TASK STATEMENT:
Restate each record word for word, from the first to the last.

DATA PROVIDED:
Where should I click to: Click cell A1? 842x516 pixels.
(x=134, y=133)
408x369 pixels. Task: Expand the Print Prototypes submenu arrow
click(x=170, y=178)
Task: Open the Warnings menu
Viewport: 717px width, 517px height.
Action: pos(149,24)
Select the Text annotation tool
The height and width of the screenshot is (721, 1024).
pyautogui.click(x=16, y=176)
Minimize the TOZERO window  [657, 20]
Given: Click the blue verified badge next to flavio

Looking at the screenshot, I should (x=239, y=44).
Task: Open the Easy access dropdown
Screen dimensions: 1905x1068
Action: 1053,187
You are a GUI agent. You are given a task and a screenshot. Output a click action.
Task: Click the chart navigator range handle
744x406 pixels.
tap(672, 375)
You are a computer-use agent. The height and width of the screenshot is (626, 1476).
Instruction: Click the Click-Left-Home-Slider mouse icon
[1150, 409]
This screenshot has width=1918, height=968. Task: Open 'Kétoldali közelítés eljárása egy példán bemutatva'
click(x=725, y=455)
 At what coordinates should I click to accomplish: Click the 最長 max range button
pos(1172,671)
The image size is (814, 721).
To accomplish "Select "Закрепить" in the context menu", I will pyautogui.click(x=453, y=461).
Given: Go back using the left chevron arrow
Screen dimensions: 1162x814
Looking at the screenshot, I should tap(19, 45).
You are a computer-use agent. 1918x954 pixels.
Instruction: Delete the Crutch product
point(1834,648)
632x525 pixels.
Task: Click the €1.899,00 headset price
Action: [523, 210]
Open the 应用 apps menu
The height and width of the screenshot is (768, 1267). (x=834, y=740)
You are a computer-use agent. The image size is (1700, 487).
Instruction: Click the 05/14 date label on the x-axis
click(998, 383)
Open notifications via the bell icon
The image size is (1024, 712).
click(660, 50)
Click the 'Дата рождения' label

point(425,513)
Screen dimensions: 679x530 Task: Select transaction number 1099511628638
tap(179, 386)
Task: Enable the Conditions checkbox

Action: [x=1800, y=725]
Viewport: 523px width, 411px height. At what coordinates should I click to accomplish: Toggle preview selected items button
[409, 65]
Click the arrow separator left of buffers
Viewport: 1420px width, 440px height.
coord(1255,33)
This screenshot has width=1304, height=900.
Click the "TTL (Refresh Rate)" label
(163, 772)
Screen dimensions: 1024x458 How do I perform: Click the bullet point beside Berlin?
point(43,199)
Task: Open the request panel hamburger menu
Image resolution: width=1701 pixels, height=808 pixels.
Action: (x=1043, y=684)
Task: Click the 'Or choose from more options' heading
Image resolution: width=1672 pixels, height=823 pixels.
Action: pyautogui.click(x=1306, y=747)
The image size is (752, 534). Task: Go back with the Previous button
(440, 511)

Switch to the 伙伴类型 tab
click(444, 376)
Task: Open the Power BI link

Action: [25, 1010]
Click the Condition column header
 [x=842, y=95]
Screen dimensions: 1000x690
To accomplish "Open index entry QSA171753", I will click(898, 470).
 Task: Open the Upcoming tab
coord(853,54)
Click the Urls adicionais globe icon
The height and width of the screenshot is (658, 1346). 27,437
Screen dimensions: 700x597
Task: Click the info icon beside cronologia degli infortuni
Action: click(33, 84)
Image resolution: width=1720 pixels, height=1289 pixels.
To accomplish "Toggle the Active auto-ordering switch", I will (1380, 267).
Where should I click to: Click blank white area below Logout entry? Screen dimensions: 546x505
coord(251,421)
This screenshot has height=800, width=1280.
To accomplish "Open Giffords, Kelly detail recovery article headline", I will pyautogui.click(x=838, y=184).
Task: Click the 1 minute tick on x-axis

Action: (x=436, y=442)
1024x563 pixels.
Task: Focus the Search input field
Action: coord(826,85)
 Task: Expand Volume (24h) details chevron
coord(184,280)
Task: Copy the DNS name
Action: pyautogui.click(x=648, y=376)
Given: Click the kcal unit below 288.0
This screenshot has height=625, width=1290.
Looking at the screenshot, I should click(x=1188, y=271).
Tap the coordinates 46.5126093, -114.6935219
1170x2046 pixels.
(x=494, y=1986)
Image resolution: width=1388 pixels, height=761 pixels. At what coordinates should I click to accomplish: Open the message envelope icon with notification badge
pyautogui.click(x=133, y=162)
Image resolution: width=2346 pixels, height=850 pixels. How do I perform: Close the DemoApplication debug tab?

PROBLEM SOLUTION:
Where should I click to: Click cell A1? 842x516 pixels.
(x=134, y=133)
408x369 pixels. Task: Expand the Print Prototypes submenu arrow
click(x=170, y=178)
Task: Open the Warnings menu
Viewport: 717px width, 517px height.
Action: pos(149,24)
Select the Text annotation tool
The height and width of the screenshot is (721, 1024).
pyautogui.click(x=16, y=176)
Minimize the TOZERO window  [657, 20]
Given: Click the blue verified badge next to flavio

Looking at the screenshot, I should (x=239, y=44).
Task: Open the Easy access dropdown
Screen dimensions: 1905x1068
Action: 1053,187
You are a GUI agent. You are given a task and a screenshot. Output a click action.
Task: Click the chart navigator range handle
744x406 pixels.
tap(672, 375)
You are a computer-use agent. The height and width of the screenshot is (626, 1476).
Instruction: Click the Click-Left-Home-Slider mouse icon
[1150, 409]
This screenshot has width=1918, height=968. Task: Open 'Kétoldali közelítés eljárása egy példán bemutatva'
click(x=725, y=455)
 At what coordinates should I click to accomplish: Click the 最長 max range button
pos(1172,671)
The image size is (814, 721).
To accomplish "Select "Закрепить" in the context menu", I will pyautogui.click(x=453, y=461).
Given: Go back using the left chevron arrow
Screen dimensions: 1162x814
Looking at the screenshot, I should tap(19, 45).
You are a computer-use agent. 1918x954 pixels.
Instruction: Delete the Crutch product
point(1834,648)
632x525 pixels.
Task: Click the €1.899,00 headset price
Action: [523, 210]
Open the 应用 apps menu
The height and width of the screenshot is (768, 1267). (x=834, y=740)
You are a computer-use agent. The image size is (1700, 487).
Instruction: Click the 05/14 date label on the x-axis
click(998, 383)
Open notifications via the bell icon
The image size is (1024, 712).
click(660, 50)
Click the 'Дата рождения' label

point(425,513)
Screen dimensions: 679x530 Task: Select transaction number 1099511628638
tap(179, 386)
Task: Enable the Conditions checkbox

Action: [x=1800, y=725]
Viewport: 523px width, 411px height. At what coordinates should I click to accomplish: Toggle preview selected items button
[409, 65]
Click the arrow separator left of buffers
Viewport: 1420px width, 440px height.
coord(1255,33)
This screenshot has width=1304, height=900.
Click the "TTL (Refresh Rate)" label
(163, 772)
Screen dimensions: 1024x458 How do I perform: Click the bullet point beside Berlin?
point(43,199)
Task: Open the request panel hamburger menu
Image resolution: width=1701 pixels, height=808 pixels.
Action: (x=1043, y=684)
Task: Click the 'Or choose from more options' heading
Image resolution: width=1672 pixels, height=823 pixels.
Action: pyautogui.click(x=1306, y=747)
The image size is (752, 534). Task: Go back with the Previous button
(440, 511)

Switch to the 伙伴类型 tab
click(444, 376)
Task: Open the Power BI link

Action: [25, 1010]
Click the Condition column header
 [x=842, y=95]
Screen dimensions: 1000x690
To accomplish "Open index entry QSA171753", I will click(898, 470).
 Task: Open the Upcoming tab
coord(853,54)
Click the Urls adicionais globe icon
The height and width of the screenshot is (658, 1346). 27,437
Screen dimensions: 700x597
Task: Click the info icon beside cronologia degli infortuni
Action: click(33, 84)
Image resolution: width=1720 pixels, height=1289 pixels.
To accomplish "Toggle the Active auto-ordering switch", I will (1380, 267).
Where should I click to: Click blank white area below Logout entry? Screen dimensions: 546x505
coord(251,421)
This screenshot has height=800, width=1280.
To accomplish "Open Giffords, Kelly detail recovery article headline", I will pyautogui.click(x=838, y=184).
Task: Click the 1 minute tick on x-axis

Action: (x=436, y=442)
1024x563 pixels.
Task: Focus the Search input field
Action: coord(826,85)
 Task: Expand Volume (24h) details chevron
coord(184,280)
Task: Copy the DNS name
Action: pyautogui.click(x=648, y=376)
Given: Click the kcal unit below 288.0
This screenshot has height=625, width=1290.
Looking at the screenshot, I should click(x=1188, y=271).
Tap the coordinates 46.5126093, -114.6935219
1170x2046 pixels.
(x=494, y=1986)
Image resolution: width=1388 pixels, height=761 pixels. At what coordinates should I click to accomplish: Open the message envelope icon with notification badge
pyautogui.click(x=133, y=162)
Image resolution: width=2346 pixels, height=850 pixels. How do I perform: Close the DemoApplication debug tab?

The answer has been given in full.